Before the Turkish invasion early this year Afrin was a relatively stable region in northern Syria where hundreds-of-thousands of Syrian Arabs sought shelter from other war-ravaged parts of the country. Turkey’s actions displaced at least 200,000 people and its subsequent occupation has seen Turkish-backed Islamist militiamen terrorizing Afrin’s residents by kidnapping, torturing and threatening to murder them in order to extort their families for exorbitant ransoms.
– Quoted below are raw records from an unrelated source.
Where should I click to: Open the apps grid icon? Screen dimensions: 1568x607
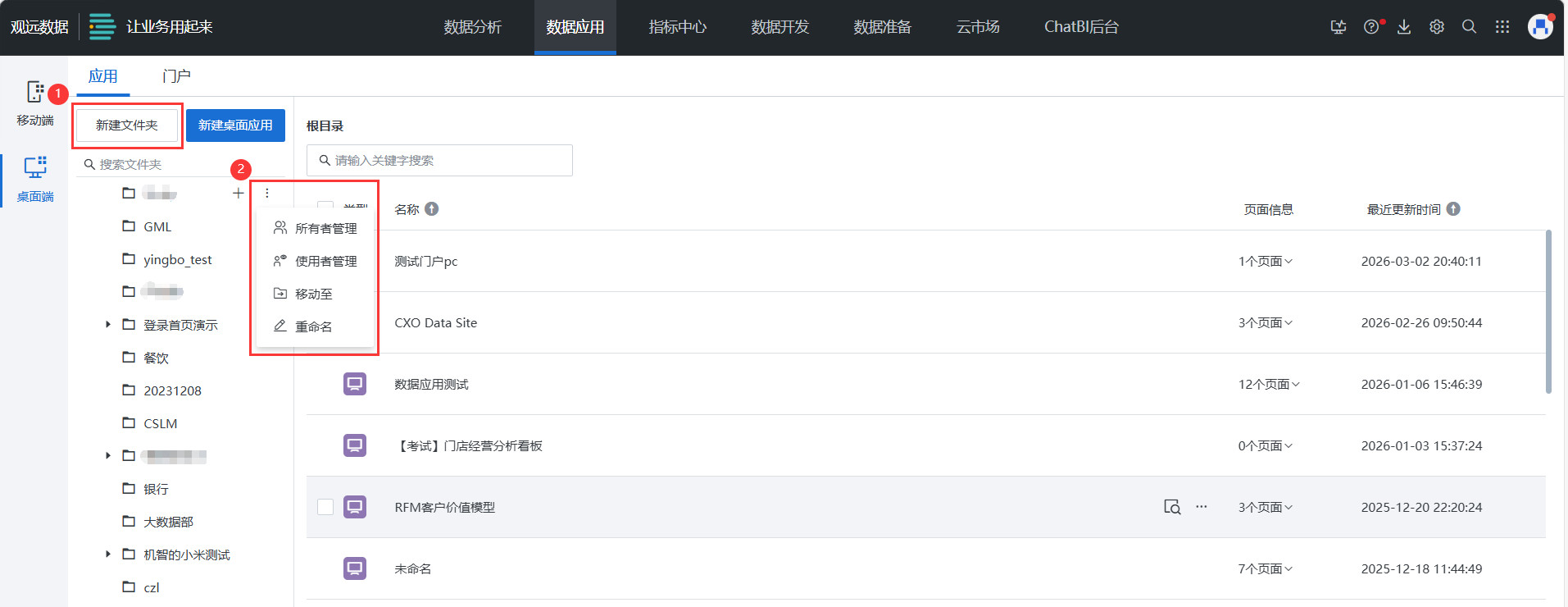point(1502,27)
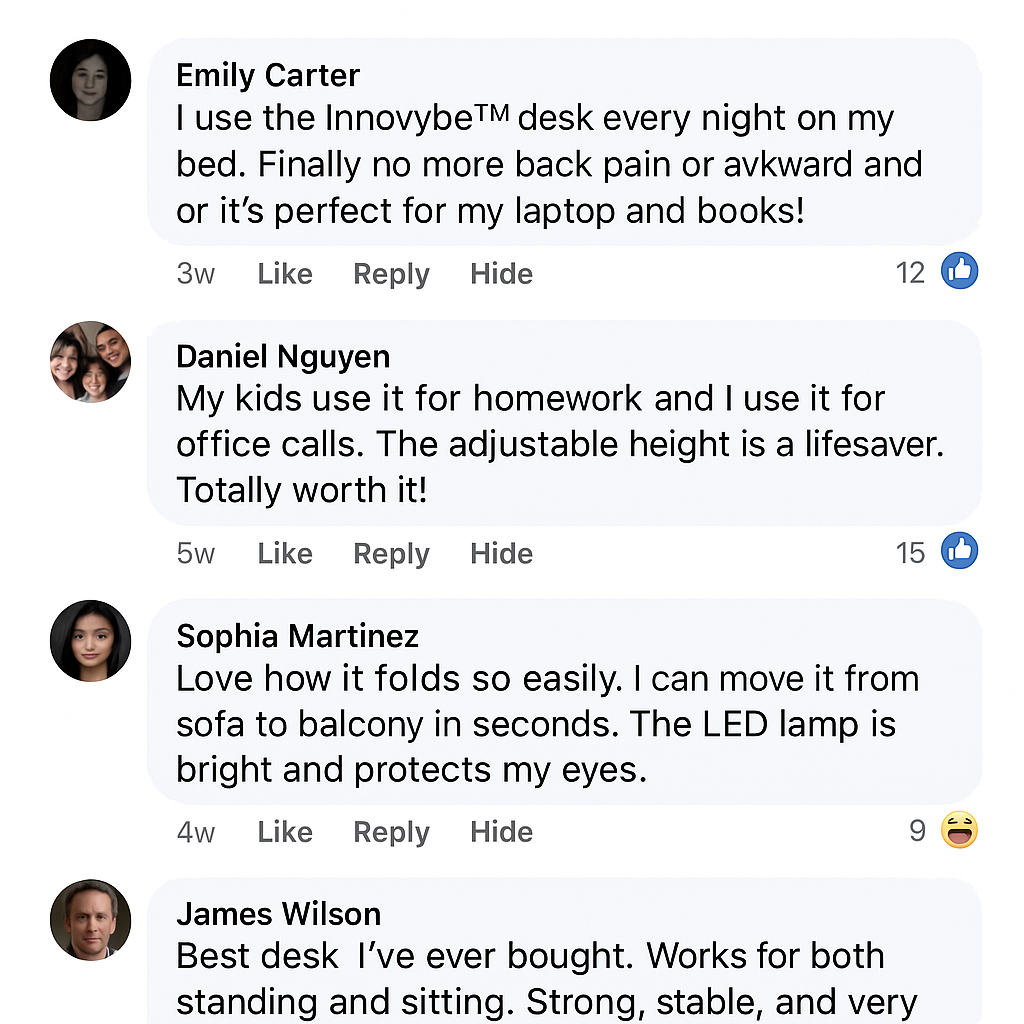Image resolution: width=1024 pixels, height=1024 pixels.
Task: Open James Wilson's name link
Action: point(278,914)
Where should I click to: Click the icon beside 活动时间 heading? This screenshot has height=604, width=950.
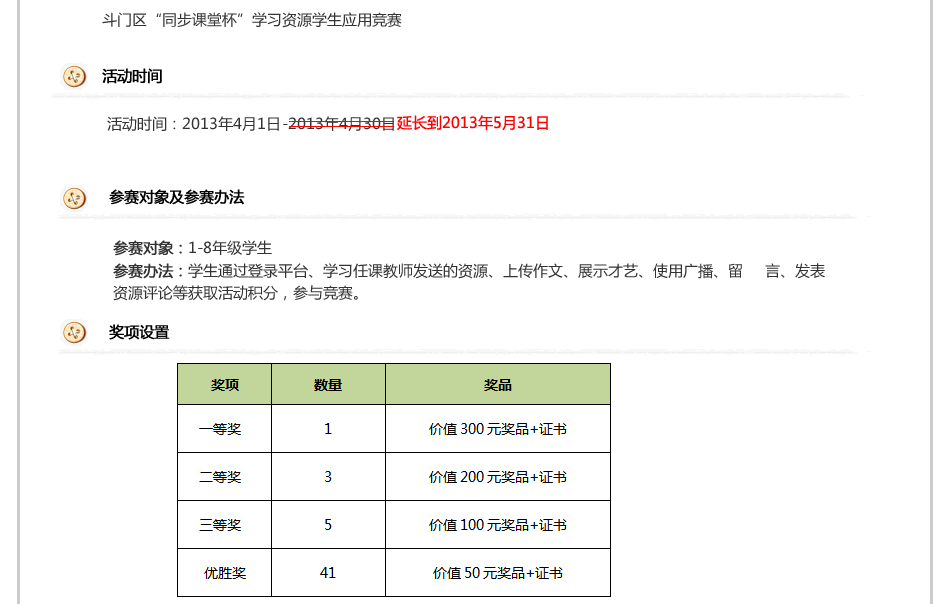[74, 76]
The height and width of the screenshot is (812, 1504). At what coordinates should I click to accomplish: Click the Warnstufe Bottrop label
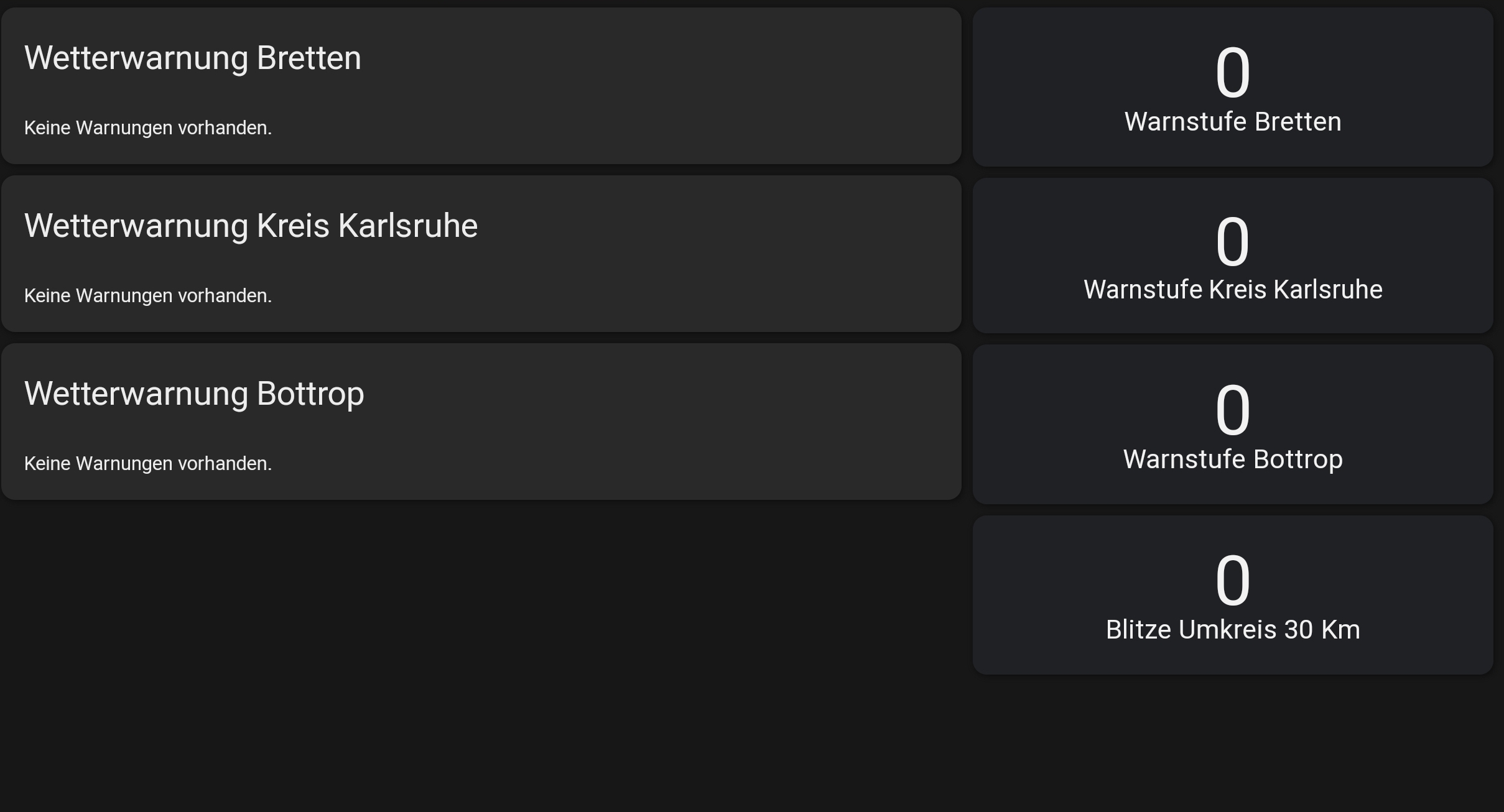point(1232,459)
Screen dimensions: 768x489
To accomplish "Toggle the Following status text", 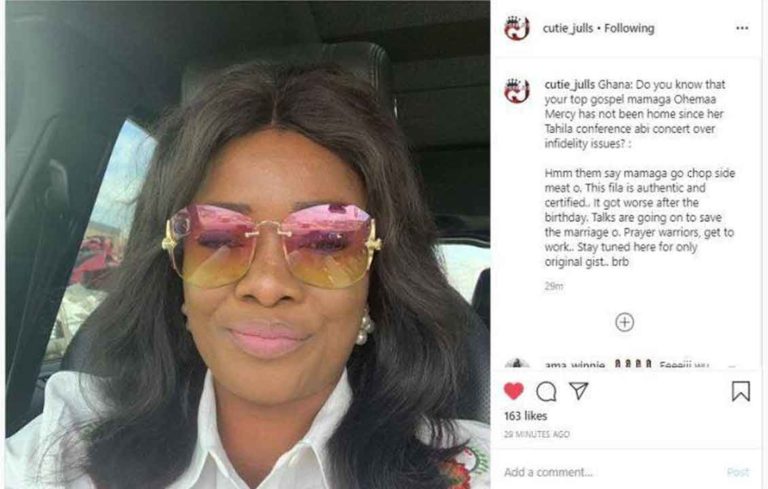I will (x=629, y=28).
Furthermore, rather than invading Afrin in order to fight ISIS Turkey’s invasion of that territory actually benefitted that terrorist organization. A report, presented to Congress by the lead inspector general for the U.S. military’s counter-ISIS campaign just this month, noted that Turkey’s invasion resulted in the YPG diverting its manpower from its front-line positions against ISIS in a futile attempt to repel it. With less pressure being applied on it throughout the two-month Turkish operation ISIS used that window of opportunity “to recruit new members, gain resources, and conduct attacks.”

In negotiations held between the government in neighbouring Iraqi Kurdistan and the Syrian Kurdish Democratic Union Party (PYD), the political wing of the YPG, between 2012 and 2014 the latter “committed not to attack Turkey.” It has lived up to its word in spite of the Afrin invasion and all the other acts of aggression and provocations levelled against it by Turkey.

Consequently, Ankara needs to be deterred from carrying out any more flagrant acts of aggression against the Kurds of Syria.